Quant à la LEAC, elle a pour but de créer des conditions favorables pour la culture. Elle règle la répartition des coûts pour les communes d’une région en fonction de leur population résidante.

Chiffres erronés

Fort de ce rappel, le Conseil exécutif rassure Maxime Zuber:oui, il connaît très bien les conséquences financières de la LEAC et de la LPFC. Mais en l’occurrence, il conteste fermement les effets avancés par le député.

D’abord, «le calcul des dépenses culturelles par habitant pour Moutier, La Neuveville et Saint-Imier intègre aussi les parts résultant des transferts de charges liés à la révision de la LPFC et à la nouvelle loi sur la promotion des activités culturelles». En réalité, ces dépenses sont de 45 fr. pour Moutier, 57 pour La Neuveville, et 65 pour Saint-Imier, corrige-t-il.

S’agissant de la contribution à la culture de Berne, Bienne et Thoune, le montant de 60 fr. brandi par l’interpellateur est erroné.

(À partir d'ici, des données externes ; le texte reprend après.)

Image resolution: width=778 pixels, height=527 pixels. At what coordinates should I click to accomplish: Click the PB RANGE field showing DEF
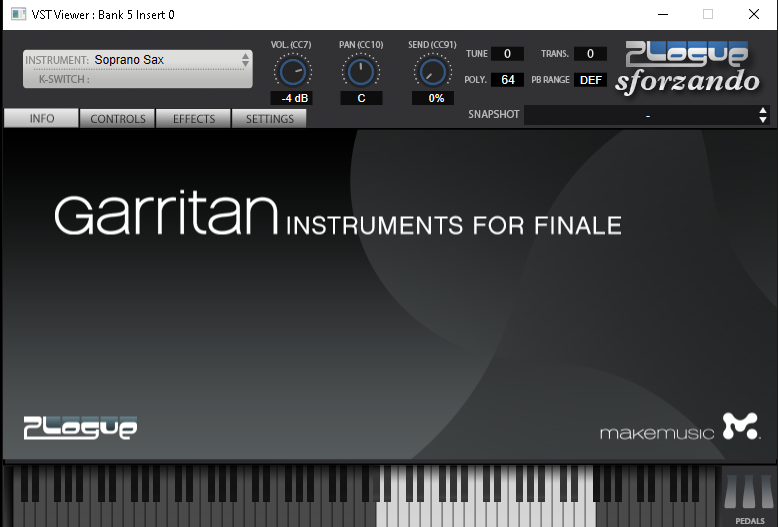coord(590,80)
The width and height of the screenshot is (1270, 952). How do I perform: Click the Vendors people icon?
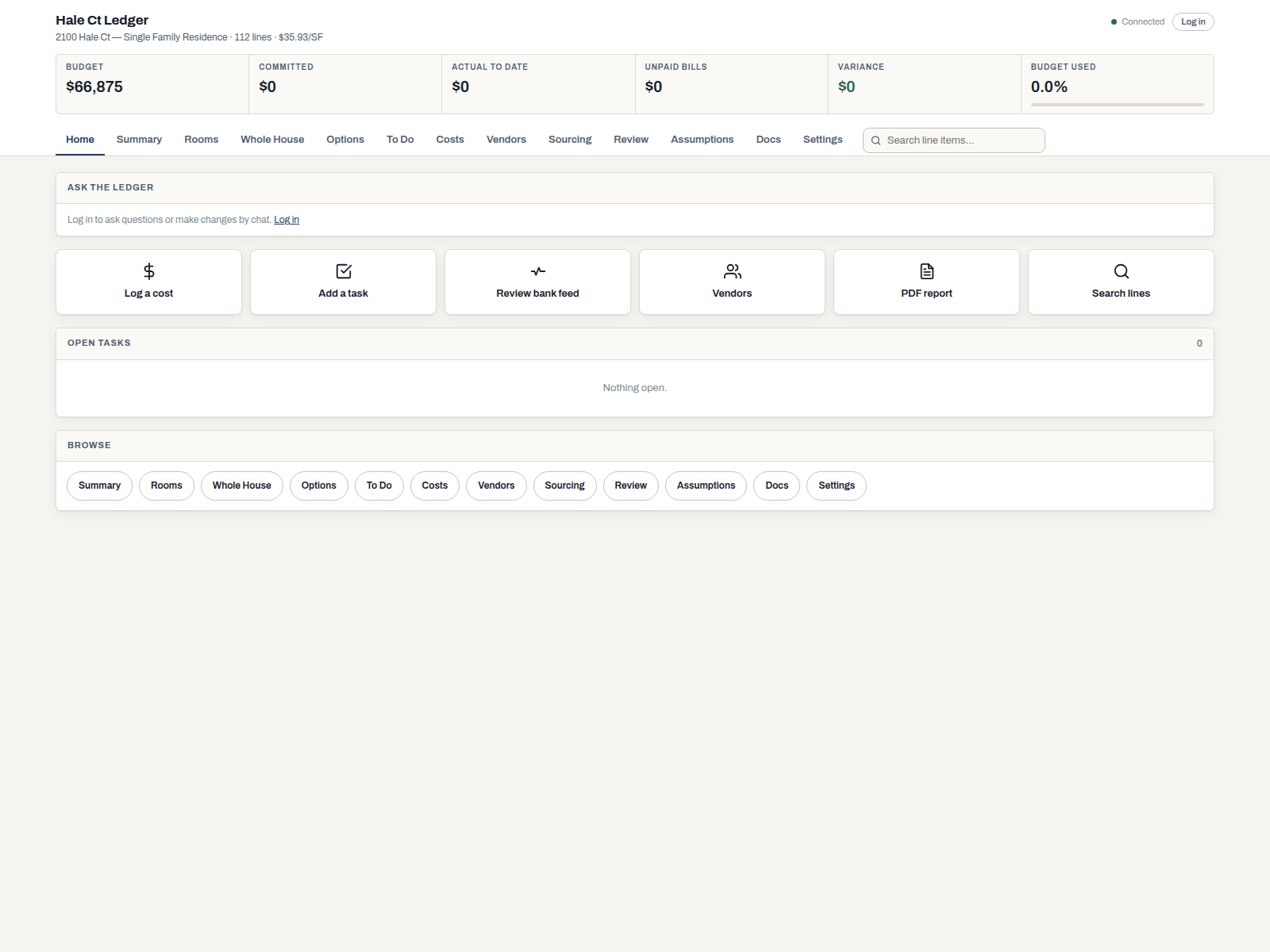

Les dépenses sont en effet bien plus élevées. A Bienne par exemple, les charges nettes par habitant s’élèvent en effet à 309 fr.

«Compte tenu de la ‹part culture› de l’indemnisation forfaitaire des charges de centre urbain (97fr.), les dépenses culturelles tombent à 212 fr. par habitant», note le Conseil exécutif. De surcroît, après déduction de la «part culture» des 97fr. d’indemnisation forfaitaire, «la ville de Bienne doit encore supporter seule des charges de centre urbain de 48 fr. par habitant». En clair, les villes-centres de Berne, Bienne et Thoune ont des dépenses culturelles bien plus élevées que celles des communes-sièges de Moutier, La Neuveville et Saint-Imier, assène-t-il.

Il précise par ailleurs que Berne, Bienne et Thoune ne sont pas rétribuées à double titre pour leurs infrastructures culturelles, car les allégements dont elles bénéficient en tant que communes-sièges selon la LEAC sont pris en compte dans le calcul des charges de centre urbain. Dans ce contexte, le Conseil exécutif ne voit aucune nécessité à apporter des corrections.

Quant à la mise en place d’une solution particulière pour les communes-sièges du Jura bernois, le gouvernement n’en veut pas davantage, la jugeant inappropriée pour des raisons de politique cantonale. Tout au plus se dit-il prêt à «examiner, dans le cadre de la prochaine évaluation de la LPFC, s’il y a lieu d’élargir le cercle des communes remplissant des fonctions de centre urbain».